Page 1 of 1

XML stage does not process the first row

Posted: Fri Mar 08, 2013 8:17 am
by dspr
Hi , I am using XML stage as a target to write a simple XML file. My issue that the XML file does not process the first row of the file always.

If I use again file target as another downstream, all rows are processed correctly. Below are some details of the input file,XSD and the XML output.

Input:-

First,Last,Title===>Header
a,s,d========>This row is skipped always
s,d,f
f,g,h

XSD:-

Code: Select all

<xs:element name="Company">
		<xs:complexType>
			<xs:sequence>
				<xs:element name="Address" maxOccurs="unbounded">
					<xs:complexType>
						<xs:sequence>
							<xs:element name="First" type="xs:string"/>
							<xs:element name="Last" type="xs:string"/>
							<xs:element name="Title" type="xs:string"/>
						</xs:sequence>
					</xs:complexType>
				</xs:element>
			</xs:sequence>
		</xs:complexType>
	</xs:element>
</xs:schema>
XML output generated using XML stage:-

- <Company xmlns="http://my-company.com/namespace">
- <Address>
<First>s</First>
<Last>d</Last>
<Title>f</Title>
</Address>
- <Address>
<First>f</First>
<Last>g</Last>
<Title>h</Title>
</Address>
</Company>

Posted: Mon Mar 11, 2013 2:29 am
by dspr
Dear XML experts, any comments on the below issue?

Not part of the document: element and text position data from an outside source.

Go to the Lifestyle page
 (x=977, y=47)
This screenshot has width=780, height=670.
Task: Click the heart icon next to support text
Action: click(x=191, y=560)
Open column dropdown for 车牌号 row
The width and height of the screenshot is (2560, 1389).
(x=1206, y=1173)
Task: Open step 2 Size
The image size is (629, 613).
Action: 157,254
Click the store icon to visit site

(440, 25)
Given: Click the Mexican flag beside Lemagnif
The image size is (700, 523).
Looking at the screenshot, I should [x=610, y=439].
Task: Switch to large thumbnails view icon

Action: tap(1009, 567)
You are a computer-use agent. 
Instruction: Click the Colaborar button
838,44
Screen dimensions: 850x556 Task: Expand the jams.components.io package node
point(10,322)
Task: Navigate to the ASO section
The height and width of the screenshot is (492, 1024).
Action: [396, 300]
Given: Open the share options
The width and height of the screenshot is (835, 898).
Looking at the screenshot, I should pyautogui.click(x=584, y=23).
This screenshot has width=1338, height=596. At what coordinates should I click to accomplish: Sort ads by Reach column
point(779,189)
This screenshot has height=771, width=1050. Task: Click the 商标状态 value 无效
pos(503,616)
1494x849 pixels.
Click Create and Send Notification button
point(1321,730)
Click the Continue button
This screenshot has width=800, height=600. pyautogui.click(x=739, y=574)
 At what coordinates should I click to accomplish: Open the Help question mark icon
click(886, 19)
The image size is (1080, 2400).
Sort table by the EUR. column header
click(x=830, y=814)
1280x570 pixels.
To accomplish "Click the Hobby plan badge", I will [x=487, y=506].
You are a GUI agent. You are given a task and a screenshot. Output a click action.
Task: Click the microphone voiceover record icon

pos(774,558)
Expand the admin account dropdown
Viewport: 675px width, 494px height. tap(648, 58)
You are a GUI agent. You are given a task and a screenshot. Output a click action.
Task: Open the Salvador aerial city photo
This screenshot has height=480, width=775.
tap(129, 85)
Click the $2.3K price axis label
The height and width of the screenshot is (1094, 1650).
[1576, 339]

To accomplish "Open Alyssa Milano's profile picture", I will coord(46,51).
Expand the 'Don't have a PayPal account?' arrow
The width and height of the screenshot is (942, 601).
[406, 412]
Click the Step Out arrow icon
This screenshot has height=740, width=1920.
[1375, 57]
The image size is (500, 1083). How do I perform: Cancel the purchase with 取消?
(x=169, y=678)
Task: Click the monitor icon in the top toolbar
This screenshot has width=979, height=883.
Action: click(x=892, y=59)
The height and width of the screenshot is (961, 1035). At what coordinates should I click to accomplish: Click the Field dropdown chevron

Posted: Mon Mar 11, 2013 3:14 am
by prasson_ibm
Hi,

Are you getting any warning in Log? What is your source stage?

Posted: Mon Mar 11, 2013 3:17 am
by prasannakumarkk
Also post Xpath used for each column.

Posted: Mon Mar 11, 2013 6:30 am
by eostic
and note which column is checked as the "key" (repetition element).

Ernie

Posted: Mon Mar 11, 2013 7:58 am
by dspr
Hi All,

I am using a simple sequential file as a source.
I am not getting any warnings in the log and the job succeeds. I am using the new XML stage as target so it does not give me the XPath anywhere.
I also can't see any option of clicking repeated elements or key column in the new XML stage.
I just map the columns in the assembly editor and that is it. In assemble editor I only have Input step, composer and the output step.
If I pass the header along in the downstream then the XML skips the header and writes the records from the first row.


Please help.

Posted: Mon Mar 11, 2013 11:53 am
by eostic
You say "header"..... but do you really mean "the first row"? Often a header means a row that is in some different type of format.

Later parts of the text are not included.